The Forsaken: Satan’s Six (1993)

Let me begin by saying this:  Jack Kirby was a genius, in every sense of the word.

Vintage Kirby.

Kirby was also astonishingly prolific, having an entire portfolio of ideas from the ’70s and ’80s that were never truly completed, much less adopted into print.  Along came Topps Comics, a subsidiary of the trading card company of the same name and one of the practically countless companies that mushroomed in the comics boom of the early ’90s (and withered away in the crash of the late ’90s/early ’00s).  With an eye toward long-time readers of comics, Topps licensed some of Kirby’s old concepts to form the basis for the company’s very own “Kirbyverse.”  Granted most of the titles under the Kirbyverse umbrella would be written and drawn by people who were distinctly not Jack Kirby, who would pass away the year after “Satan’s Six” was published, but these were still concepts from the same mind that gave us the X-Men, the New Gods, the Fantastic Four, Thor, the Newsboy Legion, and Destroyer Duck.
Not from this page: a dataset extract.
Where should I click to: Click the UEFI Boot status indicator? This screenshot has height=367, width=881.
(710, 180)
One of those unused concepts that probably lied in a file cabinet in Kirby’s home for many years was “Satan’s Six,” which is a great title however you cut it.  Kirby had come up with the premise, most of the character concepts, and had even scripted and drew eight pages.  When Topps picked up the license, they had Tony Isabella (probably best known for his run on “Ghost Rider” and as the creator of DC Comics’ “Black Lightning”) write a script incorporating Kirby’s pages with art by John Cleary (who didn’t do much outside this series, except some work for Image Comics in the early-mid ’90s).  Whatever Kirby originally envisioned with this series, and info on what “The King” himself had in mind with “Satan’s Six” is surprisingly scarce, the published result was, in spite of the title, a light-hearted comedic romp, just about the adventures of a group of wayward souls trying to earn passage into Hell.
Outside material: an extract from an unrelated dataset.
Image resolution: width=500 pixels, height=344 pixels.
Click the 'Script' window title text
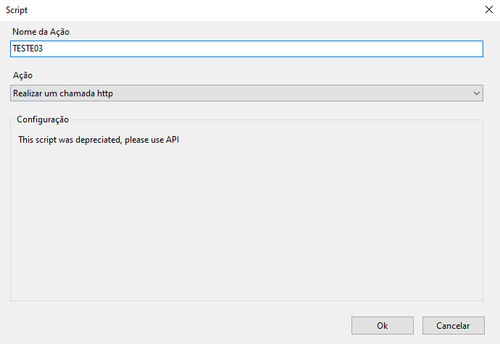(17, 10)
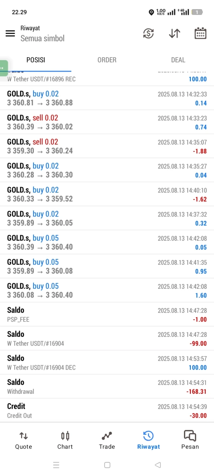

Topps certainly treated the comic like a fan’s dream event, having big names like Frank Miller, Terry Austin, and Steve Ditko ink single pages while the pages Kirby originally drew and scripted were included in full (albeit far from seamlessly).  But…did it merit such attention by so many greats?

I will say that, out of all of Kirby’s ideas brought to light by Topps, “Satan’s Six” is easily the most distinctive.  The eponymous six include five human souls from different locales and time periods – a narcissistic knight from King Arthur’s court, a dancer from a Babylonian temple, a Victorian mad scientist, a Zulu warrior disgraced for refusing to harm animals, and a hard-luck gambler from Prohibition-era America – who were all neither virtuous enough to ascend to Heaven or evil enough to be sentenced to Hell.  Desperate to end their time in eternity’s waiting room, they all demand entry into Hell at least.  A low-level manager of the Abyss finally relents and offers to let them into Hell if they return to Earth and help corrupt souls.  At the London nightclub they’re stationed at, they’re finally joined by their “sixth”, a demon with a fondness for heavy artillery  named Frightful.  Meanwhile the angel Priscilla, who has responsibilities over “comic book characters” (they’re real, except they’re not, but…oh, whatever) has plans to intervene and instead redeem the five, no matter what Frightful and his employers intend…

It’s a fun premise that takes a fairly dark concept – I mean, imagine a group of people so fed up with a bland, desolate afterlife they’re eager to go to Hell, and that same group who without hesitation sign up for a job of leading others into damnation – and builds a zany comedy from it.  It’s perfectly possible to have something light-hearted and militantly goofy from even the idea of eternal punishment – after all, Looney Toons had plenty of blunt references to the Devil and Hell – and in the grimdark, macho atmosphere of early ’90s comics “Satan’s Six” still stands out as a nice change of pace.  Also it is true that the comic was clearly written for diehard fans;  hell, the very first couple of pages include a rather touching tribute to Joe Shuster.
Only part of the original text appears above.